━━━━━ DATASET RECORDS ━━━━━

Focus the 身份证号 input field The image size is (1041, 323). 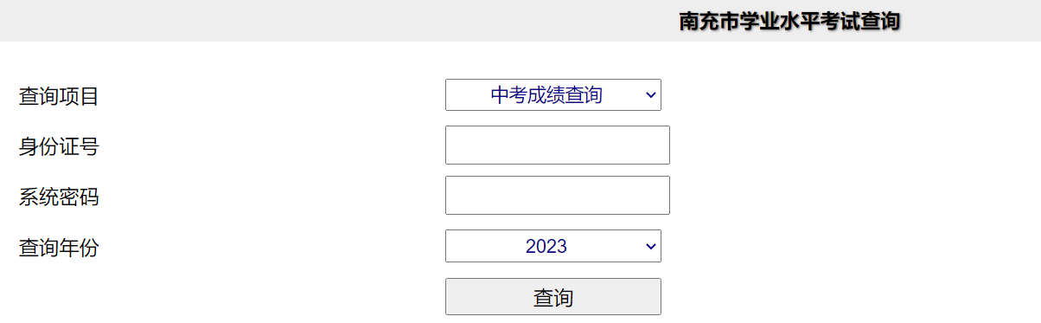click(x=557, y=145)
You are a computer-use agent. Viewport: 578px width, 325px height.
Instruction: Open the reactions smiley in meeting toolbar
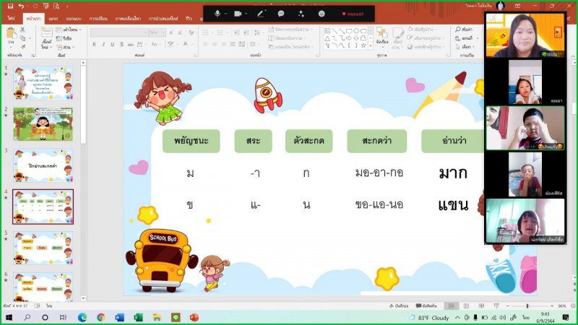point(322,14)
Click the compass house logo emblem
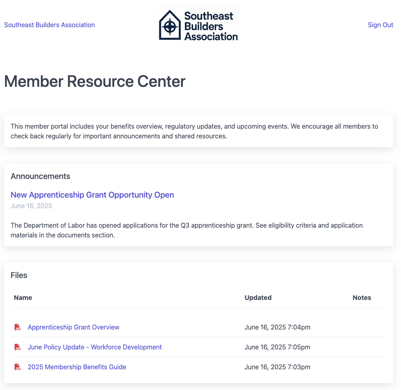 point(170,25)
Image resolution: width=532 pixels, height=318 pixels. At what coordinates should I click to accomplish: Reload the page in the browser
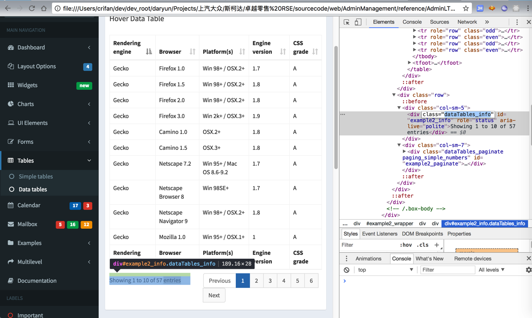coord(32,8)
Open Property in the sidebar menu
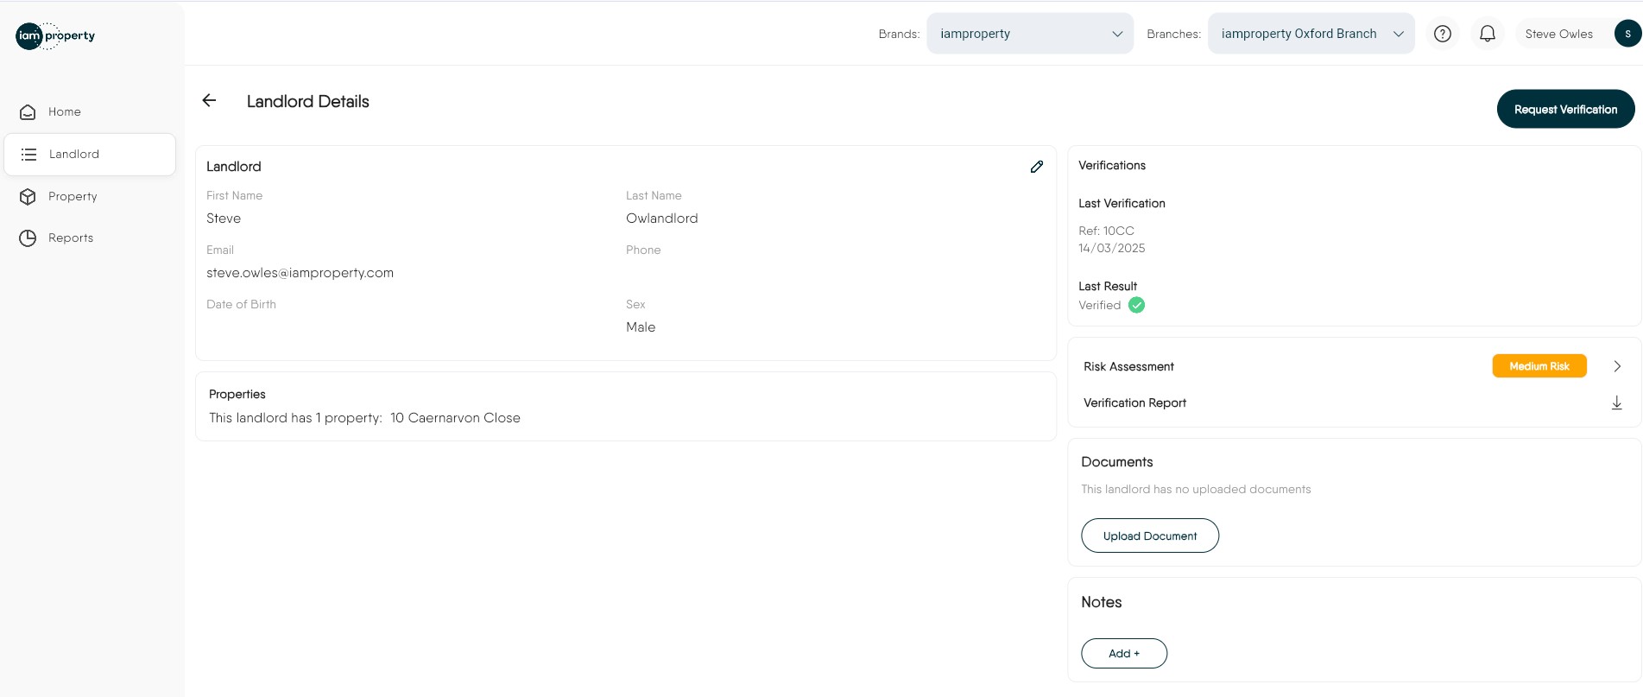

━━━━━

[PROBLEM REQUIREMENTS]: Starting with the line that contains "Click the compass house logo emblem" and going on through the end of the entries, reproduce those lines with "emblem" changed to "icon" and nothing else altered. Omit the pictures from your answer.

[ANSWER TO THIS PROBLEM]:
Click the compass house logo icon
 point(170,25)
Image resolution: width=532 pixels, height=318 pixels. At what coordinates should I click to accomplish: Reload the page in the browser
coord(32,8)
Open Property in the sidebar menu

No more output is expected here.